Quem está na faixa dos 20 anos tem dificuldade em decifrar termos como correção monetária e indexação, não faz idéia do que possa ter sido um “fiscal do Sarney”, nem jamais recebeu um salário miserável grafado em milhões. Sorte dessa geração, que já fez suas compras na cantina da escola com as notas e moedas do real, que ganhou as ruas em 1º de julho de 1994 após três meses de gestação sob a alcunha de URV (a Unidade Real de Valor, utilizada como referência para a transição).

O real nasceu forte e colocou fim a um ciclo perverso de inflação galopante que drenou a economia brasileira nos anos 80 – a chamada década perdida.
Mais importante: dez anos depois, ele permanece vivo, após dois momentos
críticos (a desvalorização de 1999 e a crise político-especulativa de 2002).
A moeda que o antecedeu, o cruzeiro real, durou só 11 meses. Seu poder de
compra, porém, definhou.

Uma nota ou uma moeda da primeira fornada do real podiam ser trocadas por
US$ 1,06; ou serviam para comprar um quilo de frango; ou duas passagens
de ônibus em São Paulo; ou um maço de cigarros (dos bons, originais). Passada uma década, a mesma nota verdinha ou a reformada moedinha (agora com aro dourado) compram US$ 0,32 ou menos de meio quilo de frango. É insuficiente
para dar acesso ao transporte público (a tarifa hoje é de R$ 1,70) e, no máximo,
pode ser trocada por um maço de cigarro falsificado (na padaria, os “bons”
custam mais de R$ 2).

Na ponta do lápis do pesquisador Juarez Rizzieri, um decano dos cálculos inflacionários, o real perdeu 145,1% de seu valor ao longo desses dez anos.
O que signfica que hoje é preciso juntar R$ 2,45 para ter o mesmo valor de
compra do primeiro R$ 1 emitido pela Casa da Moeda. A maquininha remarcadora, ícone maior da era inflacionária, foi aposentada. Mas os preços não pararam de subir, em outro ritmo. “Comparando com o passado, quando chegamos a ter índices de 2000% ao ano, parece um sonho”, diz Rizzieri, coordenador-adjunto do Índice de Preços ao Consumidor (IPC) da Fundação Instituto de Pesquisas Econômicas (Fipe). “Mas ainda temos uma bela inflação”, avalia. Um bom número, segundo ele, seria uma alta de 50% ao longo desses dez anos. “É o patamar médio dos países emergentes sérios.”

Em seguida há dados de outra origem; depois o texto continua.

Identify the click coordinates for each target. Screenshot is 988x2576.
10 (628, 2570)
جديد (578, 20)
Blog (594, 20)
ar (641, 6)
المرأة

Não que o Brasil não trate a inflação como um assunto sério. Desde o surgimento do real, manter os preços sob controle é a principal obsessão do governo, seja ele qual for. E olha que lá se vão quatro mandatos presidenciais – Itamar Franco, Fernando Henrique Cardoso (duas vezes) e Luiz Inácio Lula da Silva. Toda a política econômica é direcionada para o combate da inflação. Há duas semanas, o ministro da Fazenda, Antônio Palocci, prometeu apertar ainda mais o torniquete: em 2006, o País correrá atrás novamente da meta de inflação de 4,5% (a deste ano já estourou). “O Brasil pode buscar uma meta mais baixa, de 4%”, prometeu. Sinal de que os juros vão permanecer onde estão.

Na semana em que comemorou os dez anos do real, a Fipe calculou um índice considerado alto pelos analistas: os preços ao consumidor subiram 0,96% em São Paulo no mês de junho. Esperava-se 0,5%. Os vilões da vez foram o vestuário e os transportes. A telefonia fixa, responsável pela maior alta da era real (611%), está prestes a dar um novo bote no bolso do consumidor: a Justiça autorizou um aumento de 17%. O que revela o grande paradoxo do plano real: criado para livrar os preços de índices fixos e regulares de correção (a tal indexação), ele sofre ataques justamente dos preços que não conseguiram se livrar de algum tipo de controle governamental (telefone, gás, transportes). Tarefa para os próximos dez anos.